* WRITTEN INSTRUCTION:
Report every line below that contains the word "section", copying each such line in full. Letter case counts.

* INPUT FOR THIS TASK:

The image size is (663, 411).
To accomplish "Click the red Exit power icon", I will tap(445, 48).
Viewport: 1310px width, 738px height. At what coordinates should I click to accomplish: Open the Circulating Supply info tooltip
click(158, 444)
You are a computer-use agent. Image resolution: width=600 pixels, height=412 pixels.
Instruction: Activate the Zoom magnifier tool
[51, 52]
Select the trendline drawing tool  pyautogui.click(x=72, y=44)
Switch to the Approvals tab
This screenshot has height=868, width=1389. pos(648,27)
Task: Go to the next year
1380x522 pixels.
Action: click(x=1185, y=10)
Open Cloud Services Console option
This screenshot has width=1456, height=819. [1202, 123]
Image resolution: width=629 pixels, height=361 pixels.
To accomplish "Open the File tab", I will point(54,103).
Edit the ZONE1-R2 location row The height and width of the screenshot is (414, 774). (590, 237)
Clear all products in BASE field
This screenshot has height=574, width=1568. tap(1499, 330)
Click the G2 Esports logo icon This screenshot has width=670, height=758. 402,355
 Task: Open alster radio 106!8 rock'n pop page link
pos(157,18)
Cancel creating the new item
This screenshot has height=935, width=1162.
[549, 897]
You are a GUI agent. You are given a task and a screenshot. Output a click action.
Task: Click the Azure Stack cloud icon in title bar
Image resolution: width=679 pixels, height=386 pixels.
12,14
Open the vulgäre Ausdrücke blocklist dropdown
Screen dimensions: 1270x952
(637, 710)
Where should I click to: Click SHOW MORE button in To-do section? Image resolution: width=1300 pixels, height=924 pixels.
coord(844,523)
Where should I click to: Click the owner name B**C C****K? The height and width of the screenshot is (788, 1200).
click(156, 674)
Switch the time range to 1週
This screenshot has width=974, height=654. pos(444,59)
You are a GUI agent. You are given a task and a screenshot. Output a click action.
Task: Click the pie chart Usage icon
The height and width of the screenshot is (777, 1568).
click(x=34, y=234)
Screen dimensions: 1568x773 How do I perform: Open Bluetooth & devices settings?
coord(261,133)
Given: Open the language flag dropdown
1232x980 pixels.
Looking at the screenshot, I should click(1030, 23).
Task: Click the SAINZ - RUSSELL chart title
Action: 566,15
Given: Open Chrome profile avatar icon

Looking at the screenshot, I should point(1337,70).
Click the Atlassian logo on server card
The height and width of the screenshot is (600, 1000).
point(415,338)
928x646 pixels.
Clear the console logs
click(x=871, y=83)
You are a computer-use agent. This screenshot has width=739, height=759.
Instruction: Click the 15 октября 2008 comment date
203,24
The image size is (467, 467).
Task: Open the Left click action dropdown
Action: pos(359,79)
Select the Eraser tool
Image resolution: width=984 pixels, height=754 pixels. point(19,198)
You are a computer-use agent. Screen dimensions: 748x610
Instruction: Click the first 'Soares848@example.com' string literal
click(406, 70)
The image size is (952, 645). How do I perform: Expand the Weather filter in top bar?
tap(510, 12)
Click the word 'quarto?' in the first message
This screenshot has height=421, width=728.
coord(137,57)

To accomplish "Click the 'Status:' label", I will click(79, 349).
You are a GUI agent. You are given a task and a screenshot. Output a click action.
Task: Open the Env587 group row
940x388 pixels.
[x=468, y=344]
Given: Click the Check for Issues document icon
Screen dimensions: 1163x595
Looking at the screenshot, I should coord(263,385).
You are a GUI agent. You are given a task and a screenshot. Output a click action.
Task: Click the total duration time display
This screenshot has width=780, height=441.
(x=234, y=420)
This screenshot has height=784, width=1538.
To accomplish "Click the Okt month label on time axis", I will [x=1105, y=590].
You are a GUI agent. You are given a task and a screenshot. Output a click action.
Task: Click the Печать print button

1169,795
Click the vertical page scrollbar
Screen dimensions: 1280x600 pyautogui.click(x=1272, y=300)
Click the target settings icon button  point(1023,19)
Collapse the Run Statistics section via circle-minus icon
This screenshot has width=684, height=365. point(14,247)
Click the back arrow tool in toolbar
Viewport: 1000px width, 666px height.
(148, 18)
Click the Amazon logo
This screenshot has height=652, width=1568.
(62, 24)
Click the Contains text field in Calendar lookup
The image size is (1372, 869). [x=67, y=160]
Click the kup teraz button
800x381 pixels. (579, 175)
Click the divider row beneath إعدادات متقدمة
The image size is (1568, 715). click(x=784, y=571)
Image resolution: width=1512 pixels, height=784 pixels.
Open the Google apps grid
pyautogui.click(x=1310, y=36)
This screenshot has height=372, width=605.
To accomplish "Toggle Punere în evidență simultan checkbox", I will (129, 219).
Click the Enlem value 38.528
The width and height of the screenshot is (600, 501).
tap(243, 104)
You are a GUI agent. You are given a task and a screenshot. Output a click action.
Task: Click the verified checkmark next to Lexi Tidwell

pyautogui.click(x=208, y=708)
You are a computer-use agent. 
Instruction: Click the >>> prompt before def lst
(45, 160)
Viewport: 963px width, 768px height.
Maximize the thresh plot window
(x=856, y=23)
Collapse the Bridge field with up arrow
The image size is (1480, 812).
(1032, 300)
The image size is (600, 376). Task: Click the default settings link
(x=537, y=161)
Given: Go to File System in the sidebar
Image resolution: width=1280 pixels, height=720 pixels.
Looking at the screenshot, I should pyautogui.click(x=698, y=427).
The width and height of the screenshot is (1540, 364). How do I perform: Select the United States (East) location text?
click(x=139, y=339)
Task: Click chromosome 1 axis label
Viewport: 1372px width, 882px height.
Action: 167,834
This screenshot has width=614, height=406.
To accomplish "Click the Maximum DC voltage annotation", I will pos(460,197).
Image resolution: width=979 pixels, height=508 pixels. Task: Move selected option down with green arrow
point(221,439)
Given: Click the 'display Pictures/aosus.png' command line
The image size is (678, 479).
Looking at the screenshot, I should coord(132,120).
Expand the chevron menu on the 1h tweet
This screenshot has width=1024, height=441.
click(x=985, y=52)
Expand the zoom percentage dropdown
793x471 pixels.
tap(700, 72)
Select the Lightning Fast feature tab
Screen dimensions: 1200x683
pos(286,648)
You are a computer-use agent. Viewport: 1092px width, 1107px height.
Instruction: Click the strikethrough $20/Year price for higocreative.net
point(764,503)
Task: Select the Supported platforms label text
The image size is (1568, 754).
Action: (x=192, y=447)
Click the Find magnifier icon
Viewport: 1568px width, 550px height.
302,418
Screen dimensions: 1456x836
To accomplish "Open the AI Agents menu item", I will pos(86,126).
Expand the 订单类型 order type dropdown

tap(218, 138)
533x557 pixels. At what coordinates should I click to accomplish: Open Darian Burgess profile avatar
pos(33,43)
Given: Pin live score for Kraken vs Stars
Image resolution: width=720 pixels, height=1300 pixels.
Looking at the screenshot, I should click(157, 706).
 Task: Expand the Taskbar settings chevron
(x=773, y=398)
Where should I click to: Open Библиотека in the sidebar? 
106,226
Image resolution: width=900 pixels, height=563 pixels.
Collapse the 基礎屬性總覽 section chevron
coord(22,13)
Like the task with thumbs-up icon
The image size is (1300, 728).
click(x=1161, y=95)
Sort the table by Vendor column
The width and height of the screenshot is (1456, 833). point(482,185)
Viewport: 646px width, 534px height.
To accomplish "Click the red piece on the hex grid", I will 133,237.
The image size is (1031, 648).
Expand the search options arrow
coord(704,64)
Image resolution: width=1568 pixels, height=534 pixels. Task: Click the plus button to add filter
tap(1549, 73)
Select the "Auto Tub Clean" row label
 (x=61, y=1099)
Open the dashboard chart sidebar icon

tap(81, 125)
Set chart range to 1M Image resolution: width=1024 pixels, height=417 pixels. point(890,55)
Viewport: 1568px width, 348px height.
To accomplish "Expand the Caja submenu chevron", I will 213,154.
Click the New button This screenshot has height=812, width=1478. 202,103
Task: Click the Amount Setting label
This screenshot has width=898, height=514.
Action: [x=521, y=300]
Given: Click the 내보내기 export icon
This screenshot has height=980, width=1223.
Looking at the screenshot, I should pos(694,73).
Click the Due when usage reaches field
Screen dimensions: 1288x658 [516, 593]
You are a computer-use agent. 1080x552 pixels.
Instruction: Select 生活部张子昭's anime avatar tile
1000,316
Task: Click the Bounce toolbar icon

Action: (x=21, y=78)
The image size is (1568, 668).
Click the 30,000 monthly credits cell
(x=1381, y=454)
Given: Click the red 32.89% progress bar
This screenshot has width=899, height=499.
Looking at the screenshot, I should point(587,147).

* WORKED SOLUTION:
Where should I click to: Click SHOW MORE button in To-do section? Image resolution: width=1300 pixels, height=924 pixels.
Collapse the Run Statistics section via circle-minus icon
Collapse the 基礎屬性總覽 section chevron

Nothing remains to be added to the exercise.